*** Opening Data to use ***
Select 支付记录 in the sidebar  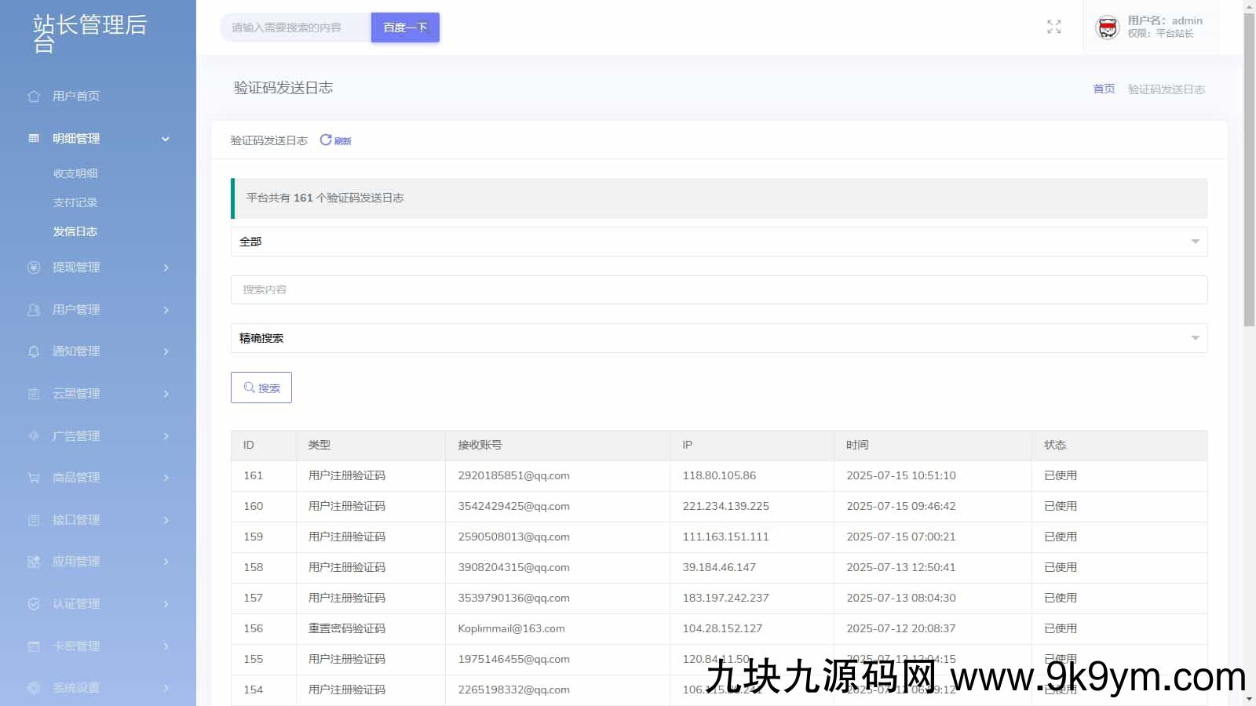coord(75,202)
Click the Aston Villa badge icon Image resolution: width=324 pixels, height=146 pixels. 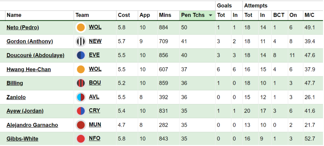click(x=81, y=97)
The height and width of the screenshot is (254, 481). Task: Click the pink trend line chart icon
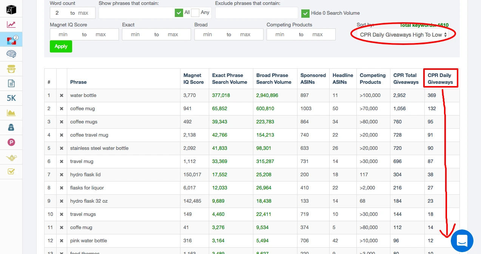pos(11,25)
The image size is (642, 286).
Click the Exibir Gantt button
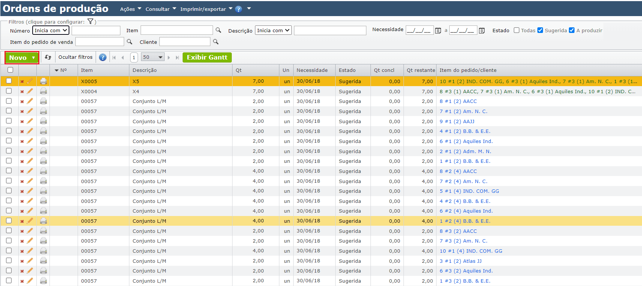207,57
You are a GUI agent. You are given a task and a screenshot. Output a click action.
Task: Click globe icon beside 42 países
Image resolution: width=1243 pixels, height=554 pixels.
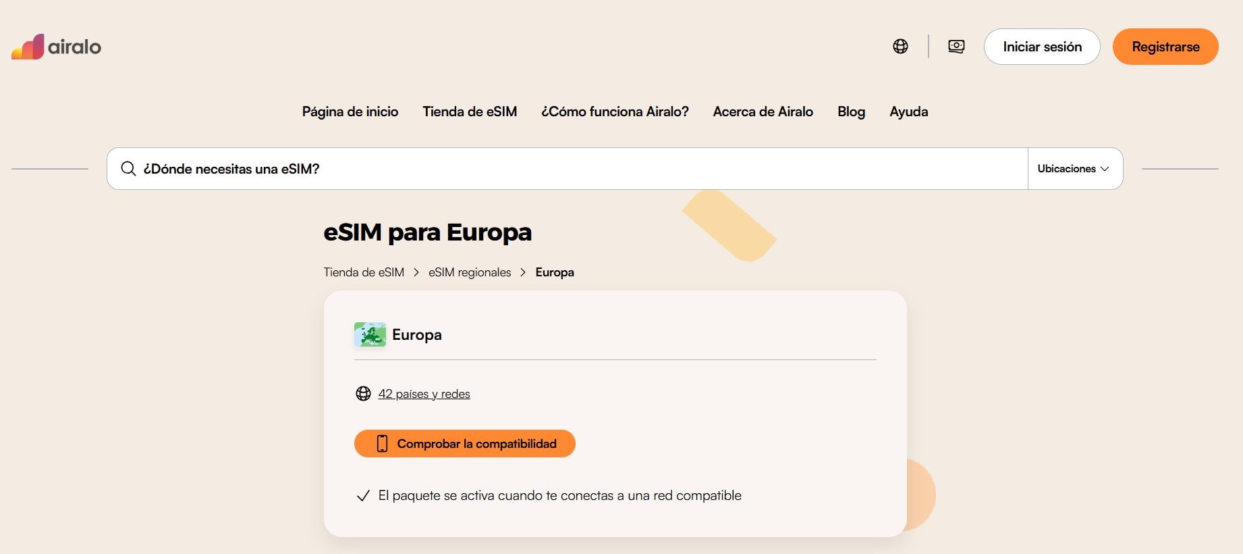click(x=363, y=394)
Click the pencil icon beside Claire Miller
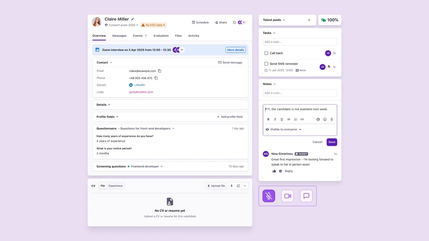Screen dimensions: 429x241 [x=132, y=19]
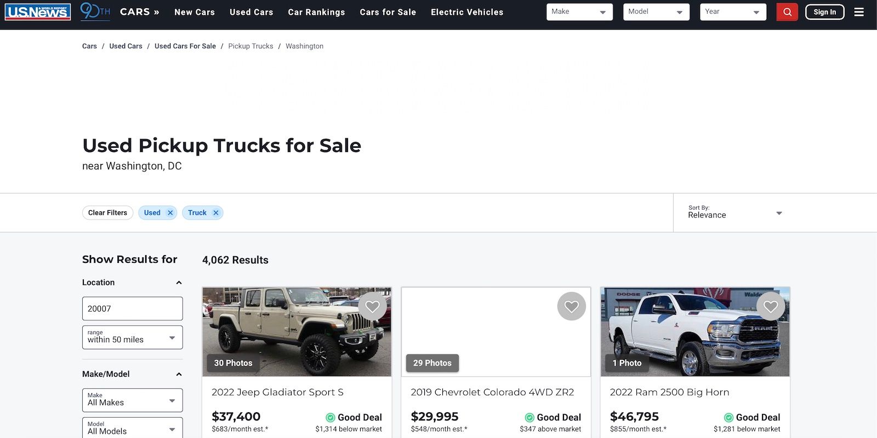The height and width of the screenshot is (438, 877).
Task: Click the "30 Photos" badge on the Jeep listing
Action: 232,362
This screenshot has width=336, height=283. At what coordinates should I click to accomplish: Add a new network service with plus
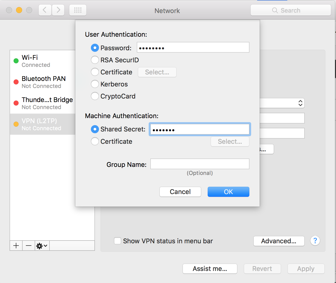coord(16,246)

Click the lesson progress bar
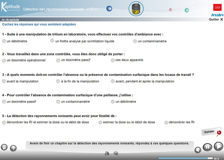185,158
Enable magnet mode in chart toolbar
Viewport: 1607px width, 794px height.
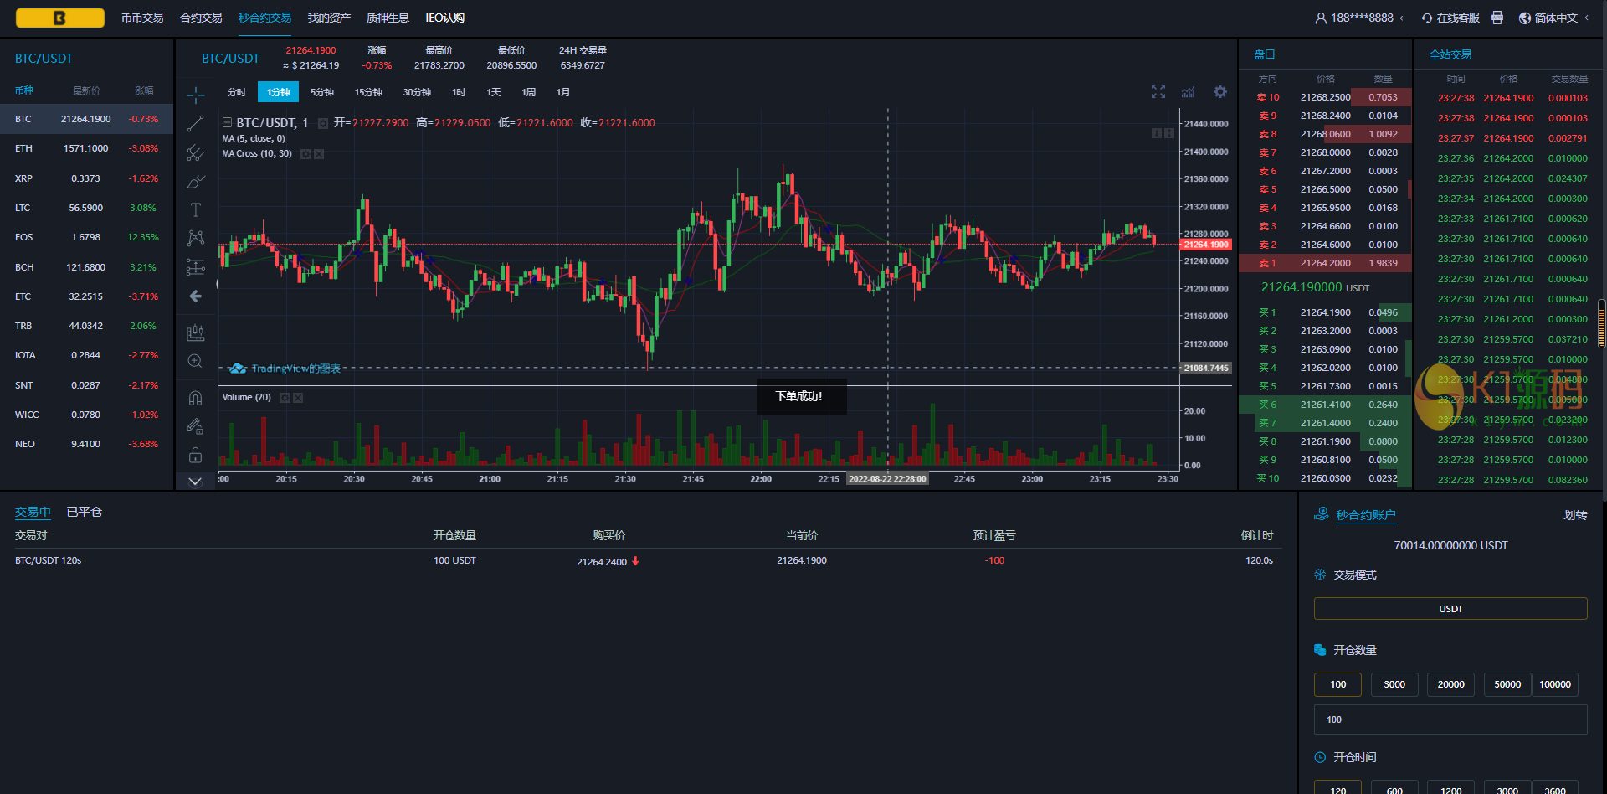(x=195, y=398)
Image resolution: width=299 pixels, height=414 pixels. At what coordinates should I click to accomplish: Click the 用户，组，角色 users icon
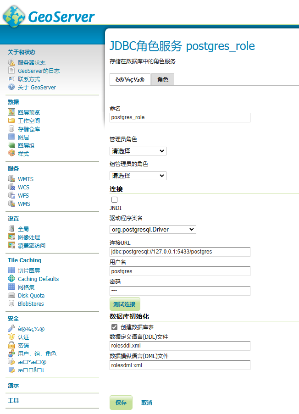tap(11, 353)
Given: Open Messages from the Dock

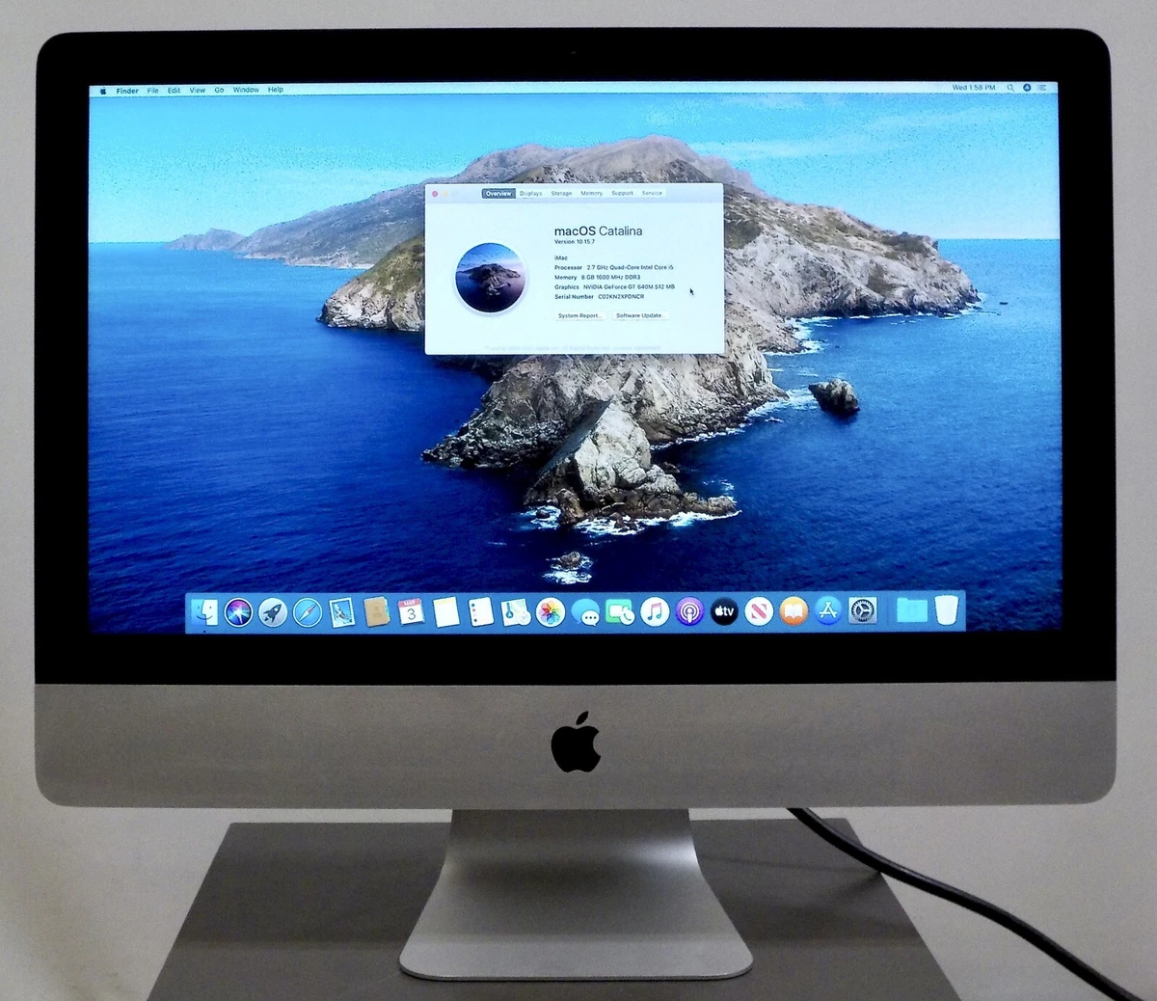Looking at the screenshot, I should click(587, 610).
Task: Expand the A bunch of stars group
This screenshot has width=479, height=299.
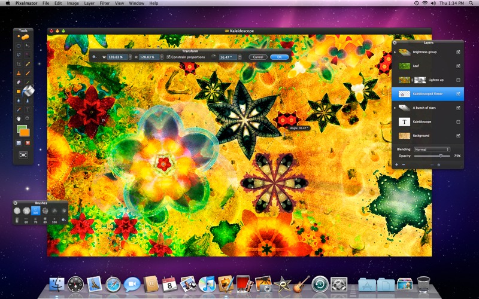Action: click(x=395, y=108)
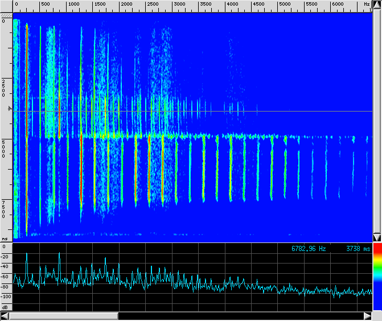
Task: Click the hatched corner box at the ruler origin
Action: 6,15
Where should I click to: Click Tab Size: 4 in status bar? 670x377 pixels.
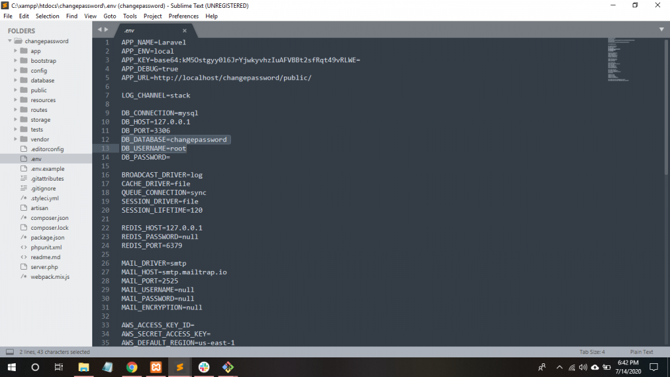coord(592,351)
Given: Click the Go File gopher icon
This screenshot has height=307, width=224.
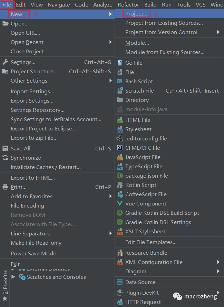Looking at the screenshot, I should [x=120, y=63].
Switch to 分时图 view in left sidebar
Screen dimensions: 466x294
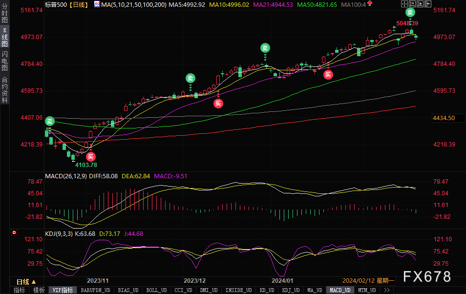point(4,13)
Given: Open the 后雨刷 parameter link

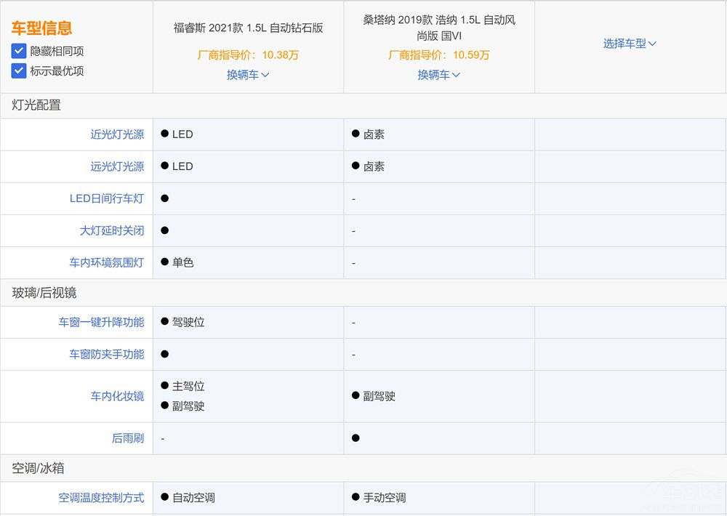Looking at the screenshot, I should coord(128,438).
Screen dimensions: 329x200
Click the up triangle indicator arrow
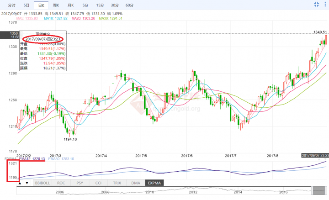20,183
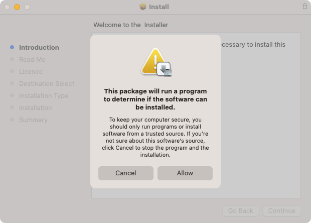The height and width of the screenshot is (223, 311).
Task: Click the lock icon in the title bar
Action: coord(305,7)
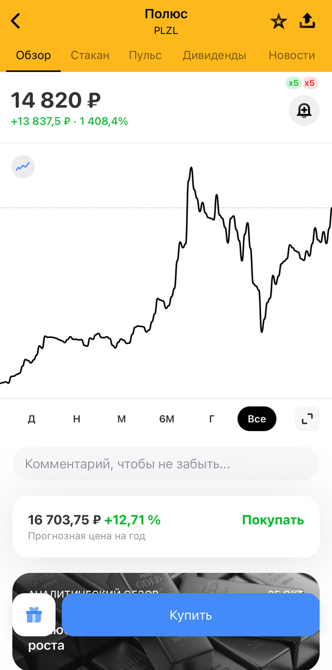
*** Closing Data to use ***
What you should do: Within the listing above, the lines starting at the one containing "The height and width of the screenshot is (254, 481)." and ending at the one containing "Task: Click globe icon beside 42 países" are to be returned exactly. Omit the pictures.

Your solution:
The height and width of the screenshot is (254, 481). Task: Click the pink trend line chart icon
pos(11,25)
The image size is (642, 286).
Click the Exibir Gantt button
207,57
You are a GUI agent. You are given a task and a screenshot. Output a click action.
Task: Click globe icon beside 42 países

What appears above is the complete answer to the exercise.